Mittwoch, 19. November 2008

REZENSION: Das Perlenmedaillion

Autor: Sabine Weigand
Verlag: Fischer
Seiten: 592



Kurzinhalt:
"Das Perlenmedaillon" war das 2. Buch von Sabine Weigand, das ich (nach der Markgräfin") gelesen habe. War ich von ihrem ersten Buch noch restlos begeistert, musste ich mich durch dieses regelrecht zwingen.

Wie schon bei der "Markgräfin" beginnt das Buch mit dem Fund eines historischen Gegenstandes in der Gegenwart, der zum Ausgangspunkt des mittelalterlichen Geschehens wird.

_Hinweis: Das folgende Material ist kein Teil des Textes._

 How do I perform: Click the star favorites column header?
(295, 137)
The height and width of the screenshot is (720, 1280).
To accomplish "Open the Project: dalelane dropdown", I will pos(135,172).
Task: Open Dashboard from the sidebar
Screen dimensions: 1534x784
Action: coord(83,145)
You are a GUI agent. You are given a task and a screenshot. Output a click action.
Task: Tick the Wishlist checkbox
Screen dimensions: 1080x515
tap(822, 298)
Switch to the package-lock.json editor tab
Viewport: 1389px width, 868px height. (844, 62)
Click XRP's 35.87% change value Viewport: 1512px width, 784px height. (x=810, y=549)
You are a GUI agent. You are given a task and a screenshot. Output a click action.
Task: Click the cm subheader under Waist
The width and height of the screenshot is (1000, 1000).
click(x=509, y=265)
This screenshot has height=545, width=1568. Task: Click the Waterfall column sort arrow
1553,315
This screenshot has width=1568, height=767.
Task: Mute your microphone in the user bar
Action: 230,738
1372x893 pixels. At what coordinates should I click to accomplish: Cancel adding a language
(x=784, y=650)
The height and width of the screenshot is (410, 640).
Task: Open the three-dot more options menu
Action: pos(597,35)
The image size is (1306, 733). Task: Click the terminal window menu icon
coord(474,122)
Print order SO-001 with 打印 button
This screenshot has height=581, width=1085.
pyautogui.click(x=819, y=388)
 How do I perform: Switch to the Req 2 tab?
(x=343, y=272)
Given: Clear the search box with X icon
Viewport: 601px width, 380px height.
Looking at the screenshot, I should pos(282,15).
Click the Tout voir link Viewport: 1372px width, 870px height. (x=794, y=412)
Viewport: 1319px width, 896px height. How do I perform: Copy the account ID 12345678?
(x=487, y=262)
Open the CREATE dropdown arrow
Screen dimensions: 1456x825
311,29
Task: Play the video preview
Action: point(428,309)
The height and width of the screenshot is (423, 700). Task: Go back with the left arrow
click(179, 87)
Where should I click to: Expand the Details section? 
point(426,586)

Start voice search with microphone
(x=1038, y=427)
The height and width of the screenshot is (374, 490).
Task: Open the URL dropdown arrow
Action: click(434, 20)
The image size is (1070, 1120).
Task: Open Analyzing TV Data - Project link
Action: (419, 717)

Im Gegensatz zur "Markgräfin" finden hier jedoch keine historischen Recherchen statt, die die Ereignisse im Mittelalter rekonstruieren, sondern das Geschehen wird GETRÄUMT.

Meine Meinung:
Zwar bleibt der Leser auf die Art nun die ganze Zeit im mittelalterlichen Traum (einige Rezensenten hatte das Hin- und Herspringen zwischen den Zeitebenen in der "Markgräfin" ja sehr gestört), dafür werden die dortigen Ereignisse nun sehr zerstückelt. Da es mehrere Hauptpersonen gibt, die alle unterschiedliche Wege gehen, folgt man als Leser immer abwechselnd mal dem einem, mal dem anderen.

Das fand ich persönlich wenig vorteilhaft, da man kaum Zeit hat, sich wirklich auf eine Figur einzulassen.

Zudem zieht sich das Geschehen über fast 20 Jahre hin und ist dadurch teilweise wirklich regelrecht LANGgezogen - und damit unglaublich langatmig.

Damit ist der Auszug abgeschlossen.